Anyway back to the trekking, the nearest village to ours was around 2km away and they were in the middle of a 3 day celebration of a family members wedding. The music is continually broadcast over a loudspeaker for the 3 days with a few hours break in the early hours of the morning. Come 10pm they rigged up the TV to the PA and we went to bed listening to what sounded like Bugs Bunny translated into Burmese which sounds very very funny, again you really had to be there....

The second night, also New years eve, was spent in a Buddhist monastery inhabited by half a dozen boy monks, their chief monk who was on his last legs and some thug catapulting rocks at pigeons. Despite it being a monastery somehow beer became readily available... beer and opium! By 9pm a few people had got quite drunk and messed up on opium. Two Australians (sorry Ozzies, you don't come out too well in this!) were inside the monastery being abusive towards each other and the light..... the light which no-one knew how to turn off! Seriously, there is nothing more pathetic than aiming all your hatred towards a bulb! Outside, one of them threatened to smash a bottle in the other persons face then in the early hours of the morning came the sound of retching from outside. All of this took place in a deeply religous monastery, in a foreign country, 30 other people were trying to sleep along with 6 small monks and an old man who was just about to can it. It was disgusting and i'm pretty hard to offend. We were woken at 5AM by the monks who were kneeling in front of a Buddha shrine chanting away. All very surreal and amusing when mixed with the chanting was the sound of snoring and the occassional fart!

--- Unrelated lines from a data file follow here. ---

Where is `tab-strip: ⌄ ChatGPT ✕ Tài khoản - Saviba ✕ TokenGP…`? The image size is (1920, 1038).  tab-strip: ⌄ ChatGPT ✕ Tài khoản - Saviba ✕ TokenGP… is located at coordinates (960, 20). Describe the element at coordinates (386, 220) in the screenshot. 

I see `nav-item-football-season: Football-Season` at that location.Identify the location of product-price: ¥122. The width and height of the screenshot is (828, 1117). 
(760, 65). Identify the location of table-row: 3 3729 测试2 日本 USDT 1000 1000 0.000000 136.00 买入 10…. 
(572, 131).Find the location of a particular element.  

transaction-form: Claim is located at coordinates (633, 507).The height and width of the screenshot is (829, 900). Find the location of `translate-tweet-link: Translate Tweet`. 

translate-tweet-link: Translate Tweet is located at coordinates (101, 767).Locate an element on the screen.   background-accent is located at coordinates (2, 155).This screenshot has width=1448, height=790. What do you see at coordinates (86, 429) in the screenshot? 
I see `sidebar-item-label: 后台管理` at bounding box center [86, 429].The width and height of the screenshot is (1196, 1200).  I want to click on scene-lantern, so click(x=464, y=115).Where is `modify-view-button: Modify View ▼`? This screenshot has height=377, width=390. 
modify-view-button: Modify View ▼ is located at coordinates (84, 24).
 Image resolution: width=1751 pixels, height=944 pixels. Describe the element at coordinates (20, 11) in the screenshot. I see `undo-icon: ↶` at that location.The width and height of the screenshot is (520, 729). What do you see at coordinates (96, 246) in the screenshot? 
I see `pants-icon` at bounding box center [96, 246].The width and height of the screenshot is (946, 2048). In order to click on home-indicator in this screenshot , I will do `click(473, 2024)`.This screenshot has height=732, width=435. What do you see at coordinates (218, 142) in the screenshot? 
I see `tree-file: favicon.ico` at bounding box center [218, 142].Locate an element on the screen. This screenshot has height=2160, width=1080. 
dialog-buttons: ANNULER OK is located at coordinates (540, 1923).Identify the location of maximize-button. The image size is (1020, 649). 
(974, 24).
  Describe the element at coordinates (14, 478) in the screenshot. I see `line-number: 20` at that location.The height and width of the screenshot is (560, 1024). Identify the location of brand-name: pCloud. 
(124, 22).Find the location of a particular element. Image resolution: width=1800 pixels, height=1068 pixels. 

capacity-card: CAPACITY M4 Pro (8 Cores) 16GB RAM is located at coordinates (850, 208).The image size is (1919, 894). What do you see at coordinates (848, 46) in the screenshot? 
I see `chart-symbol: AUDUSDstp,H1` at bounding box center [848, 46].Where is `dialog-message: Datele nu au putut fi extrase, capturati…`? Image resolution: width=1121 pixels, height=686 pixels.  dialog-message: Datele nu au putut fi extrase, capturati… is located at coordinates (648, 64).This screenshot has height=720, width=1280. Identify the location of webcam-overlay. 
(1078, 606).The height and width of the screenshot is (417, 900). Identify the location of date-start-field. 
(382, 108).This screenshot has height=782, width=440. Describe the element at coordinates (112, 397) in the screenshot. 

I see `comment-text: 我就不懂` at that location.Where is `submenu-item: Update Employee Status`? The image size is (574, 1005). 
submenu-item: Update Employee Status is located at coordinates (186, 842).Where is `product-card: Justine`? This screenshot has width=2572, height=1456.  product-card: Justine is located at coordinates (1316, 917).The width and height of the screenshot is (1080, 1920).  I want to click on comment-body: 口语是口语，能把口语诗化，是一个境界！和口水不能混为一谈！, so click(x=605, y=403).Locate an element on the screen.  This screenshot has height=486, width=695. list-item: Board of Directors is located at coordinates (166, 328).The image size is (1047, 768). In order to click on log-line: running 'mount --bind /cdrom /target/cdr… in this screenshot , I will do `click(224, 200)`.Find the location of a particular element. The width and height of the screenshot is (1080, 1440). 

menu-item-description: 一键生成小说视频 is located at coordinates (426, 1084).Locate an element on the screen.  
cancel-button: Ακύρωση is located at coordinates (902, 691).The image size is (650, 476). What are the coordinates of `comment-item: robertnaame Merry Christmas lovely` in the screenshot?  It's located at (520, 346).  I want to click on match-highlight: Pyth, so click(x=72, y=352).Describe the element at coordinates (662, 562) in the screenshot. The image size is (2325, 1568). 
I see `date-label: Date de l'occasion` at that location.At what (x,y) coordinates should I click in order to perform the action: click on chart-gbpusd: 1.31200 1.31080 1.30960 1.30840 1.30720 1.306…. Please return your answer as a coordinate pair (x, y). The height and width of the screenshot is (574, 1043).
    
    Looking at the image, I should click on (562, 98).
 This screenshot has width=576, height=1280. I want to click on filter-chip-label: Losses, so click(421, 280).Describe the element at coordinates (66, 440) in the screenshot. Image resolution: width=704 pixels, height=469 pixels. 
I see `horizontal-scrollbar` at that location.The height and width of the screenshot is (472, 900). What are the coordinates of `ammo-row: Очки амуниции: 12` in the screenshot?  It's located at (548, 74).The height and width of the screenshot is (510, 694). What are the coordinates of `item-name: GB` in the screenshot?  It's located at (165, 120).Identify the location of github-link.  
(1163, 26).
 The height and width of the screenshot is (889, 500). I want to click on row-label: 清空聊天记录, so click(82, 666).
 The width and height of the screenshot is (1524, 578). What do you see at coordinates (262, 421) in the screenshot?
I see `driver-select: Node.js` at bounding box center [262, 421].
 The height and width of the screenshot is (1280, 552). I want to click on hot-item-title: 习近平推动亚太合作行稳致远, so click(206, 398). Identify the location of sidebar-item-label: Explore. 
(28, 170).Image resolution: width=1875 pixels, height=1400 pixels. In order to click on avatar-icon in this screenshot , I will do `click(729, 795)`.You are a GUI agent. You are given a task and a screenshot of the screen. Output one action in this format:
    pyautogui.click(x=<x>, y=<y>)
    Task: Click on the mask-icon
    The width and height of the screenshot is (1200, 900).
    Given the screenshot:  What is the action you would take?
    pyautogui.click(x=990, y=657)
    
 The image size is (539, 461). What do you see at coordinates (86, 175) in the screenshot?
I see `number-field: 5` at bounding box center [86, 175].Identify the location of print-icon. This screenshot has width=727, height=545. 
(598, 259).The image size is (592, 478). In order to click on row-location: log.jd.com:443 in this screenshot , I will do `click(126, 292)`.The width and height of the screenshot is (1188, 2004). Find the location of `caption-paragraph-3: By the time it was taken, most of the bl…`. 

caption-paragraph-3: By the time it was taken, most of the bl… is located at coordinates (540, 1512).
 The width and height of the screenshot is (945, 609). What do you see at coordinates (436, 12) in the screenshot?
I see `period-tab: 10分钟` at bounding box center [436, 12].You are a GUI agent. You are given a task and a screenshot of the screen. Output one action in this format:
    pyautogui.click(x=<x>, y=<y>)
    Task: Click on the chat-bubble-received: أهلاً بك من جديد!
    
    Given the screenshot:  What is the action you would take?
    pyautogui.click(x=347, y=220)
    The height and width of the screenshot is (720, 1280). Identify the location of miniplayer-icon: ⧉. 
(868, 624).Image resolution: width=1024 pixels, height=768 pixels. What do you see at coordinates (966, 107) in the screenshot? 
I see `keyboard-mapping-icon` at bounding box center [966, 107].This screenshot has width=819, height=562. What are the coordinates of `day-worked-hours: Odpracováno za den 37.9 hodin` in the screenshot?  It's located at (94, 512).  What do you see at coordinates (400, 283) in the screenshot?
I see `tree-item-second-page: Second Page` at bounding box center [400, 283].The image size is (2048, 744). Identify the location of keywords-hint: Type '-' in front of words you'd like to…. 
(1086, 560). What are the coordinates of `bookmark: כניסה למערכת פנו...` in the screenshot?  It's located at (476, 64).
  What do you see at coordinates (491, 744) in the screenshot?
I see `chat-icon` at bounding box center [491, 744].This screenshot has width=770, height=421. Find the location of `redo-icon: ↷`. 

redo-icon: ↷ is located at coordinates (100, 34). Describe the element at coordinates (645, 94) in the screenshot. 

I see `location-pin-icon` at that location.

Because of the recent soar in demand for hotel rooms getting a booking or even a room has been a nightmare. The only hotels you are aware of at a destination are the hotels listed in Lonely Planet and because everyone is in the same predicament all these hotels are being booked up well in advance. There are no online facilities for booking hotels as most of them don't have websites and some aren't even mentioned in a Google search. On two occasions I have turned up in towns at 4am with no hotel room booked and had to wake up staff in 5 or 6 places to see if they had room. Luckily in Kalaw the hotel was full save for one bed which was booked in a twin room by some German guy who was happy to have someone share the cost of the room. In Mandalay the bus arrived at 3:30am and I had to walk the dark empty streets by myself. It wasn't long before touts turned up determined to take me to a hotel where they would earn commission. The tout who picked me up actually ran out of hotels to take me too as they were all booked then thanks to another traveller I found somewhere to stay otherwise it would have been a night on the streets! This wouldn't have been a problem, Myanmar has received bad press because certain regions in the north are dangerous due to border conflicts but I can honestly say this is the safest country I have ever been to. Everywhere you see the sign "warmly welcome and take care of tourists" and its true. I think a lot of this is down to intimidation from the government who severely punish their people if they mistreat a tourist, tourism being a huge industry which they want to encourage. Maybe things will change when democracy comes in.... A Burmese lady we were speaking to was talking about the recently freed political prisoner, Aung San Suu Kyi. Before she said anything she paused and took a quick uneasy look around the room as the government used to plant spies in public places to listen in on people's conversations. Anyone spreading ill will towards the government would be arrested. Things have now changed, I hope so anyway as I checked the spelling of Aung San Suu Kyi in Google so if this blog doesn't get updated you know why!

Anyway enough of my ramblings. For those of you who haven't heard I will make my epic to the rock once again on 16th March so look forward to seeing you all in a few months.